Thursday, March 21, 2019
Creating a Writing Technolgy :: Invention Inventing Writing Essays
Creating a Writing TechnolgyThis written report is an analysis of the assignment presumption to create a compose technology. The attempt must be made to spell a twenty (or fewer) word text using inherent materials only, that is, materials that have not been processed, produced, or man-made. The goal is to create a writing technology that uses natural materials, that has permanence, that is legible, and finally, that is creative.I stumbled onto my wall base when I found large pieces of bark that had fall off tall trees on campus. The piece I collected was rough three feet long by one foot wide. The condition of my paper was rather poor. The exterior surface was rough and gnarled - impossible to write on - and the interior surface, though while overall it was smooth, was rusty chocolate-brown with various discolorations and had slight raises and bumps in its surface. The bark was cracked along the distance of it in many places and ready to break apart if it were to be dropped.W ith such(prenominal) a unique surface, I found it interesting that I had taken the quality of good paper for granted. Mark duette describes his experience of buy a new writing device - a typewriter. Yet he makes no comment on the paper he used (500-3). No doubt the paper he used was of much poorer quality than the paper found today, yet Mark Twain makes no mention of how the typewriter worked on the paper of his day.
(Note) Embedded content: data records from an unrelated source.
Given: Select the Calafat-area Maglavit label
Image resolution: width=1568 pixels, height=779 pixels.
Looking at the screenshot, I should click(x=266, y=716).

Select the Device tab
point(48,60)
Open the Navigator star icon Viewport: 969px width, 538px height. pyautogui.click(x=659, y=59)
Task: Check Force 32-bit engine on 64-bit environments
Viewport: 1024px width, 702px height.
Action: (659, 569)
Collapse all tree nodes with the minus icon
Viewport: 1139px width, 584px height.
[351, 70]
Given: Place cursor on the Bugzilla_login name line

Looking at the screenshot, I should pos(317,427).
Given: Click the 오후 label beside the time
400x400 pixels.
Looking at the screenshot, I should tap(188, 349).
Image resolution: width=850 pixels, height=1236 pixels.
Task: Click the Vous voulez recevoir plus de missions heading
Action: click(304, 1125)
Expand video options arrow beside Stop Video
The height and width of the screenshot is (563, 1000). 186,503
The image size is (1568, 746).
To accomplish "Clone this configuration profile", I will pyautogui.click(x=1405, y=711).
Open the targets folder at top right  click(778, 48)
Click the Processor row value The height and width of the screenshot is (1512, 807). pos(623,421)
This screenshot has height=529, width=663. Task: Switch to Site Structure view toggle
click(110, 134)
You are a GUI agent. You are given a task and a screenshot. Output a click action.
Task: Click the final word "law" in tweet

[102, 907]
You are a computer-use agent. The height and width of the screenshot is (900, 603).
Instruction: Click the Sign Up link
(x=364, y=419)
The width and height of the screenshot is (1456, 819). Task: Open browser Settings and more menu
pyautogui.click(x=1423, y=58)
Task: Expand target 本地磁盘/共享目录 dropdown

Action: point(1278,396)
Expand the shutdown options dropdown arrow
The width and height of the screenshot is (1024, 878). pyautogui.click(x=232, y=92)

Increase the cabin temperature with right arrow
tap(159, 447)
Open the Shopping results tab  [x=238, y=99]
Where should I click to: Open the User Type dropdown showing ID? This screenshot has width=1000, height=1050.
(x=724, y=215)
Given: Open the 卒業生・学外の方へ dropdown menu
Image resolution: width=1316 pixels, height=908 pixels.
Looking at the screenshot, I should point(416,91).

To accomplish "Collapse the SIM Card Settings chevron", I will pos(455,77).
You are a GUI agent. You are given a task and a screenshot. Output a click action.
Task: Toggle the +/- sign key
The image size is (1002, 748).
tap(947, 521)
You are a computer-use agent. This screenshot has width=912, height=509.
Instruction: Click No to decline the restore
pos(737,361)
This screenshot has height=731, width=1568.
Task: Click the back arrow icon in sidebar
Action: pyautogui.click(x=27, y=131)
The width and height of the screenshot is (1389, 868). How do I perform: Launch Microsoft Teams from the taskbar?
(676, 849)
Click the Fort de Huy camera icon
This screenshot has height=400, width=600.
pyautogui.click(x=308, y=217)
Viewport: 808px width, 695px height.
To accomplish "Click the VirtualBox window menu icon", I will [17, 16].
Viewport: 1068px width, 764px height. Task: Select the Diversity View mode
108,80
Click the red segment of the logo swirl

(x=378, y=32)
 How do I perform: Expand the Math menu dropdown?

Perhaps it was a nonissue, that in the same way that I take for granted the good quality of paper today, Mark Twain also took for granted the paper he had available. This experience is consistent with Dennis Barons horizon that we have a way of getting so used to writing technologies that we come to think of them as natural rather than technological (51). Whether it was paper produced today or in the day of Mark Twain, respectively we were so familiar with the quality of the existing writing mediums that little consideration is given to the materials themselves - as long as they work. Now faced with a offer of writing on a piece of bark, my assumptions were suddenly removed and I was able to examine writing as a truly concentrated process.In choosing my ink, I desired a fruit or vegetable that would be easily obtainable, and that would permanently stain the bark.